Law enforcement has no incentive to publish how many unarmed citizen deaths their department has been responsible for each year, so it’s fair to say that these numbers are an underestimation. What they do keep detailed tabs on, however, is how many police officers die in the line of duty. In the same amount of time, 27 police officers have died as a result of gun violence. What that means is today, if you are a police officer, you are almost ten times less likely to get killed by firearms fire than you were in the 1970s. Aside from gun violence, automobile accidents have taken police lives, as well as suicide. Though suicide isn’t disproportionately high compared to other professions, it’s worth noting that black officers are 2.55% more likely than their white colleagues to take their own lives. Why do we rarely talk about black policemen? Men like Christopher Owens, an ex-police officer who served for over 10 years on the force in Providence, RI and was later violently beaten along with his son by fellow officers when mistaken for a black criminal in 2012. As we put policing in the context of the most dangerous jobs in America, even I was surprised that being a law enforcer couldn’t be found in the Top 10. (This list consisted of primarily labor occupations. In 2013, looking at only Latino workers in construction, 817 died while at work. I digress.) Since police officers are the safest they have been in 40 years, why does Blue Lives Matter suggest that officers need to “raise war in the streets?”*.
The statement “Black Lives Matter” is a response to the unique injustice and social conditions that accompany the inherently political identity of being black in a system of enduring white supremacy. Black lives didn’t matter when America instituted slavery. Black lives didn’t matter when segregation was enforced. Black lives didn’t matter throughout the War on Drugs. Black lives continue not to matter in a state of mass incarceration, endless police brutality, and unequal access to resources. Antithetically, police lives have always mattered, and the state makes sure we know this. Every fallen officer is honored with an official memorial ceremony, following strict traditional protocol, accompanied by media attention, often a street named after him or her, and special tributes invoking the country’s flag. This is not a critique of the way in which we commemorate the lives of fallen officers, but of the ways in which we simultaneously dehumanize, disregard, and disrespect the lives of black Americans.

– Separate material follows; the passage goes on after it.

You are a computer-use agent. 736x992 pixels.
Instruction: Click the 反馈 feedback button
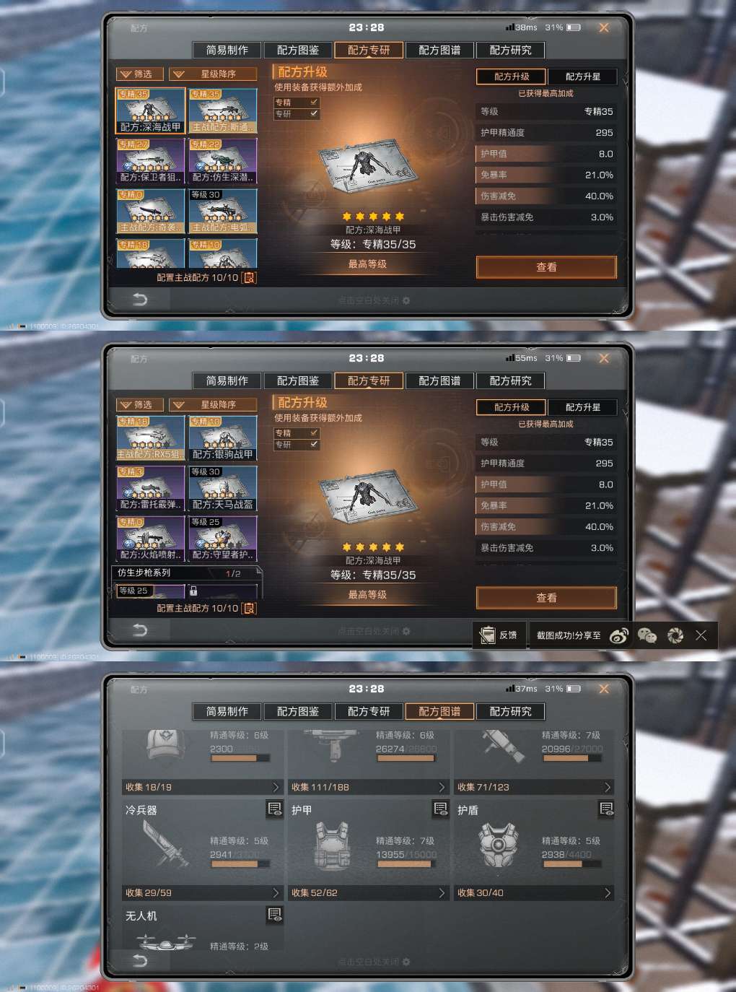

No unjust killing of a police officer should be taken lightly, but the rhetoric of a War on Cops does nothing but increase the paranoia that manifests in racial polarity and violence. While we cannot be lenient on individual acts of violence, it’s important to also recognize that police are only one part of a scapegoating system for the greater will of hegemonic American society, where high racial capital is enjoyed as the result of a judicial system positioned against already-marginalized masses. It should not have to be explained that life is not a zero sum game, in which valuing black lives would somehow insinuate the devaluing of police lives. Criminal violence against officers and police violence against black citizens are simply not comparable, and to continue to silence black voices by proposing such a comparison with the very existence of Blue Lives Matter only further perpetuates the violence at hand.